The girl’s face closed. “Avec les boches.”
Of course. She should have known better than to ask. “Mine is in America, all the way across the ocean, in a city called Brooklyn.”
The girl looked interested, but Miss Baldwin came up, holding out a picture book. “Won’t you read with me?”
The girl went with her, with a backward glance for Kate. Kate gave her a little wave, and then joined the group at the refreshment table.
“Does anyone know who that girl was?” she asked, breaking into a discussion about the best way to kill fleas. “The one who was screaming.”
Emmie’s face was gray. “I feel so awful. . . . I never meant . . .”
Alice Patton put down her coffeepot. “That’s one of mine, from the basse-cour. She’s called Zélie. It’s a terrible story—well, they’re all terrible stories, aren’t they? Her whole family—mother, father, two older sisters—were all taken away by the Boche. Zélie and her brother were left with a neighbor. She’s five, he was eight.”
“Was?” Kate could feel her stomach doing something unpleasant.
“They were playing in a field, running about as children do—that’s what the people there told me—and he stumbled across an unexploded shell.”
She didn’t need to say more. None of them did. Kate had to catch herself to keep from crossing herself. It wasn’t something she’d done for years; she wasn’t even sure where the impulse had come from.
“Oh my goodness,” whispered Emmie, her eyes enormous in her stricken face, all bones and teeth. “Was he—?”
Alice fiddled with the handle of the coffeepot. “She saw it happen. There wasn’t enough left of him to bury.”
“So when I threw the ball . . .” Emmie clutched at her collar. “I have to make it up to her.”
“Stop.” Kate grabbed her arm before she could go. “Miss Baldwin’s reading to her. Leave it be.”
“I can at least give her an extra candy.”
“And make her look like she needs special treatment? If you did that, it would be for your own sake, not hers.” Emmie looked so stricken that Kate immediately felt guilty. “Emmie, I didn’t mean—”
“You’re right.” Emmie ducked her head, blundering around the side of the refreshment table. “She’s better this way. I’ll—I’ll just go help Margaret with the milk.”
“It is a great success, isn’t it?” said Alice uncertainly. “I mean, aside from poor Zélie. Look how many people came to us.”
“And it will be even better when—” Liza began, but Maud elbowed her hard in the ribs.
“When we finally get some decent furniture in our barrack,” said Maud decidedly. “And curtains. It’s unthinkable to have the sun shining in your eyes first thing in the morning.”
The general consensus was that the St. Matthew’s Day celebration was a great triumph. When they met for breakfast the next morning, there was a festival air, everyone congratulating everyone else.
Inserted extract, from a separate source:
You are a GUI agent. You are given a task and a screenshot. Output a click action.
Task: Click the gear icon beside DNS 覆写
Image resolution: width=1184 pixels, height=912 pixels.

Only Emmie seemed subdued; Kate had heard her thrashing about on her cot deep into the night.
“Well done, ladies.” Mrs. Rutherford called them to order by tapping her coffee cup with her spoon. “Monsieur le Commandant was deeply impressed that we, foreigners, have a care not only for our people’s bodies but for their souls. He says it is a sign that we understand this place and will do right by it—and anything we need from him, we need only ask.”
“Medicine,” said Dr. Stringfellow firmly. “Ask for medicine.”
“And more books!” chimed in Miss Baldwin.
“Did you know,” said Miss Ledbetter, “that the parish of Grécourt was founded on St. Matthew’s Day in the year of our Lord 1235? Just think of it! Twenty years after Magna Carta, two hundred years before Agincourt, this little scrap of land—”
Everyone started talking at once, eager to avert further musings on the medieval. “That nurse told me we should go to Miss Morgan’s place at Blérancourt—”
“That nice French officer said he has another cow for us, if we want it—”
“Could we add another village to our rounds?” Emmie’s voice rose over the rest. “Someone was telling me about another village, just a little farther north, called Courcelles. It’s in an awful way, they say. The Germans were stationed there during the early part of the war but there was a terrible fire and a German officer died and they retaliated rather horribly. The priest was telling me there are fifty children there and not one of them well. Couldn’t we do something for them?”